• **Description of the task**
Copy everything from the line containing "Viewport: 1400px width, 846px height." down to the last of these lines, swapping "message" for "notification" and leaving the rest unchanged. Omit the pictures.

• **Material provided**
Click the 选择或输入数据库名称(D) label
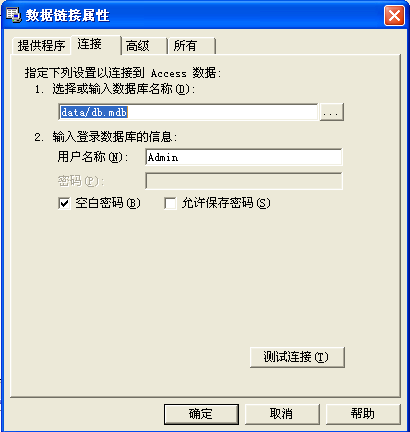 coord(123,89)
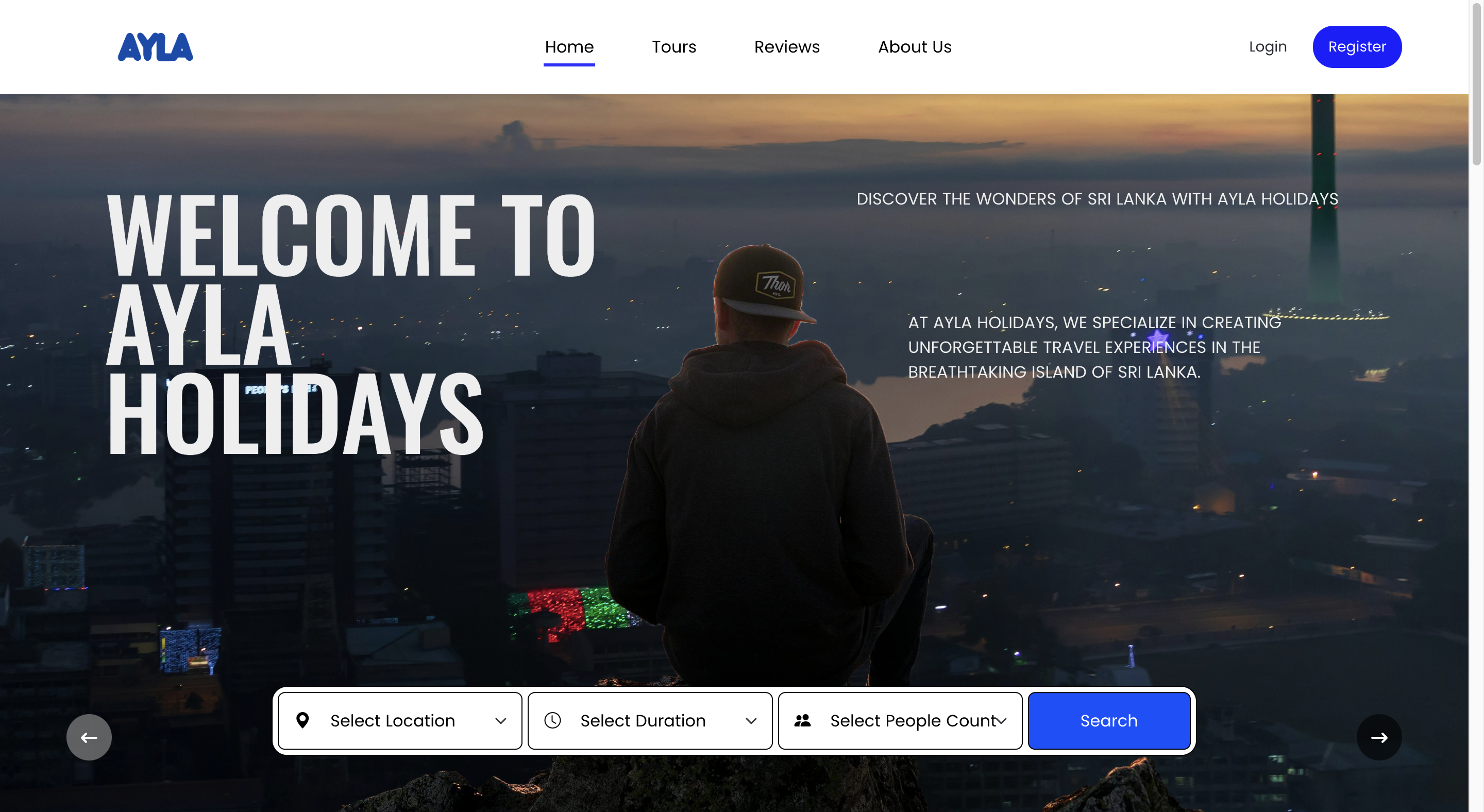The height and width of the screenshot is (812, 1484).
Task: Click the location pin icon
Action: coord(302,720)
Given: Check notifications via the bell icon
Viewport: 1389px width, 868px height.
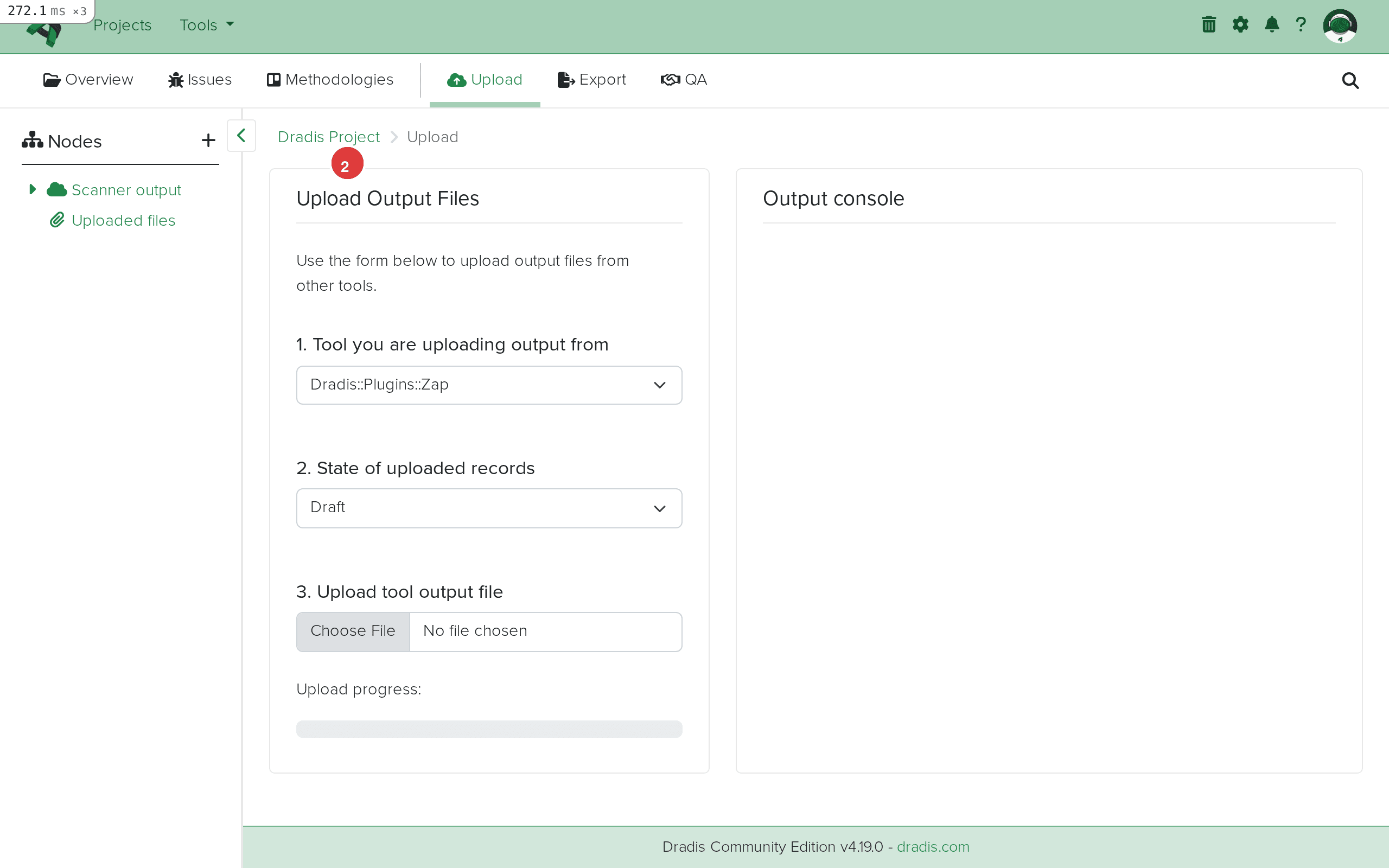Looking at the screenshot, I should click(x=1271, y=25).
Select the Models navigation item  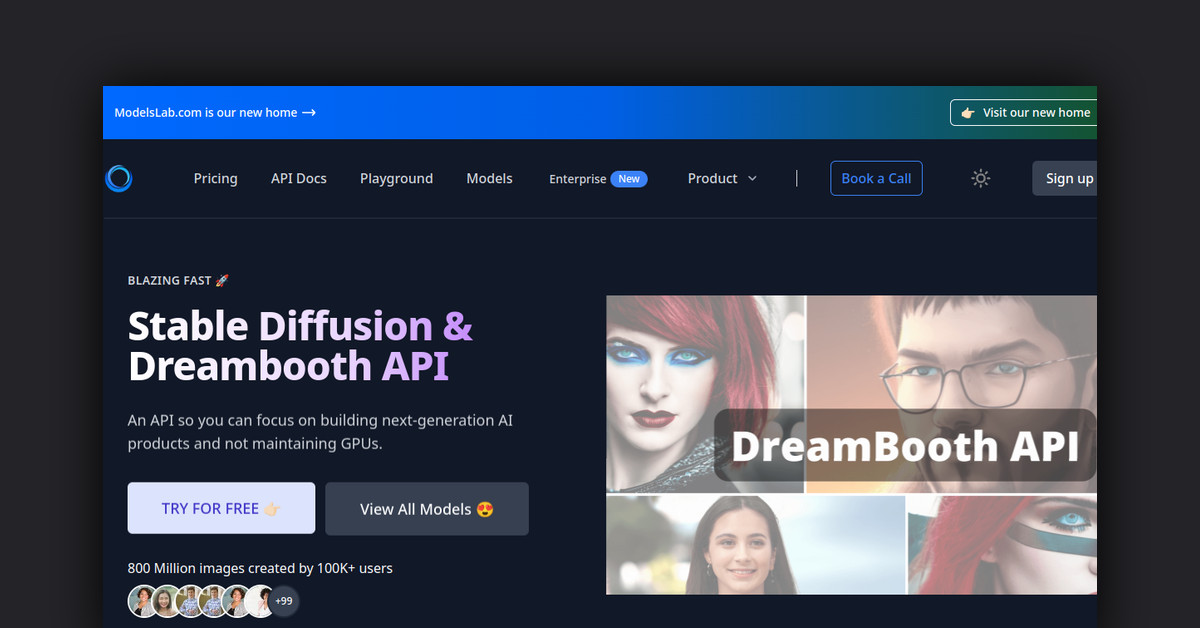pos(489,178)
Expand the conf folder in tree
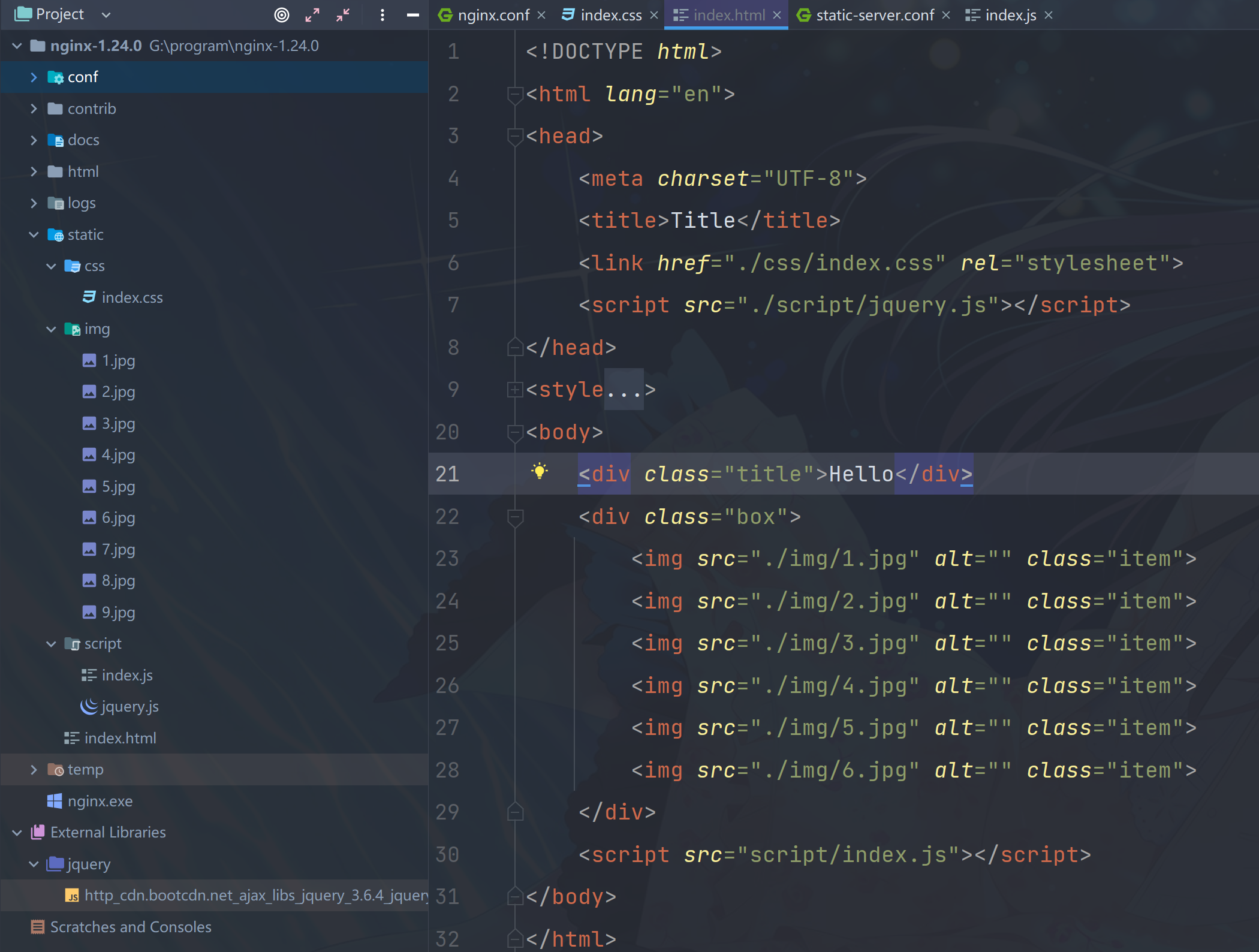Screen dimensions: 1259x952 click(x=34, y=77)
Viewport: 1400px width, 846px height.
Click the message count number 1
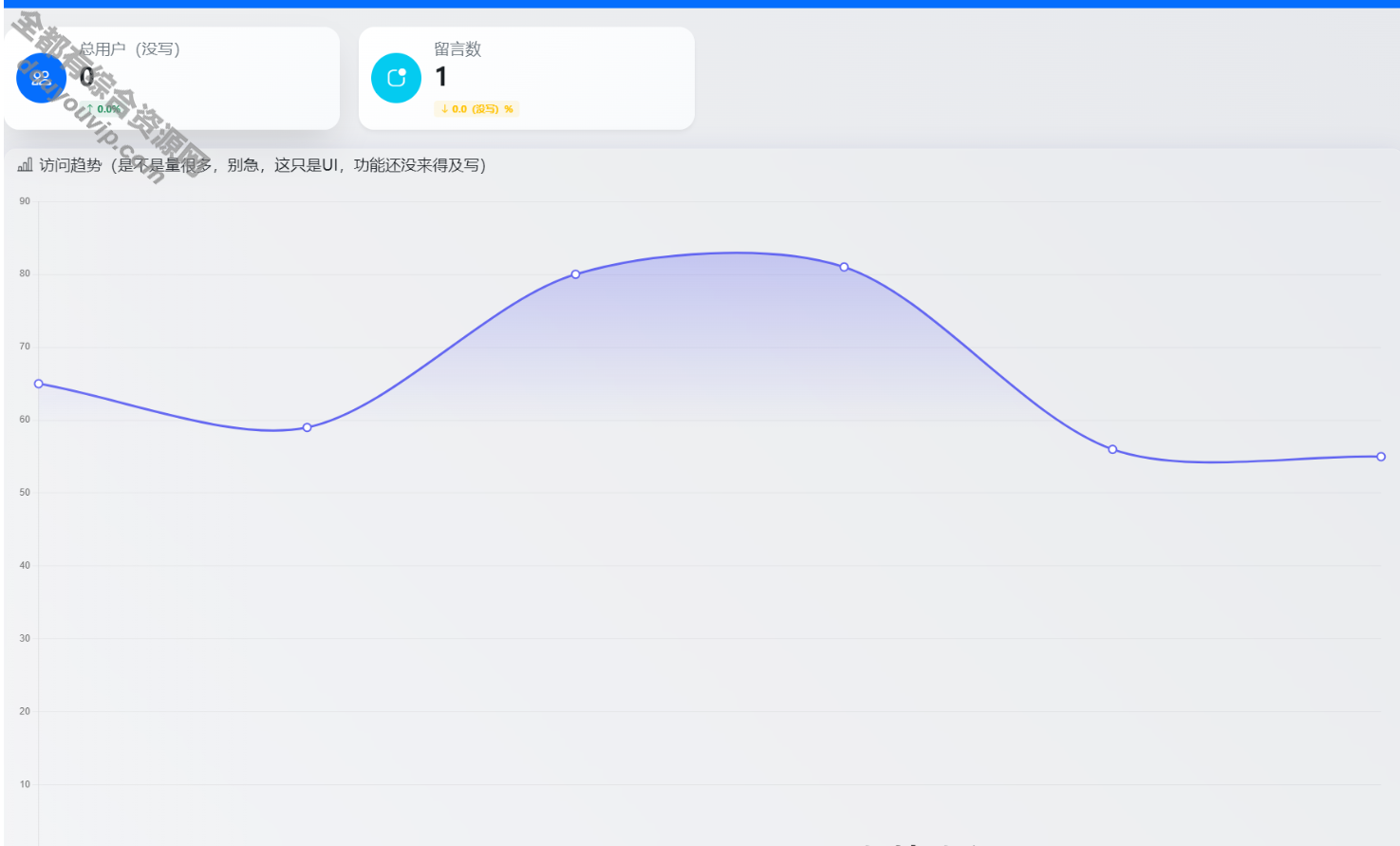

• **Output below**
Viewport: 1400px width, 846px height.
Click the notification count number 1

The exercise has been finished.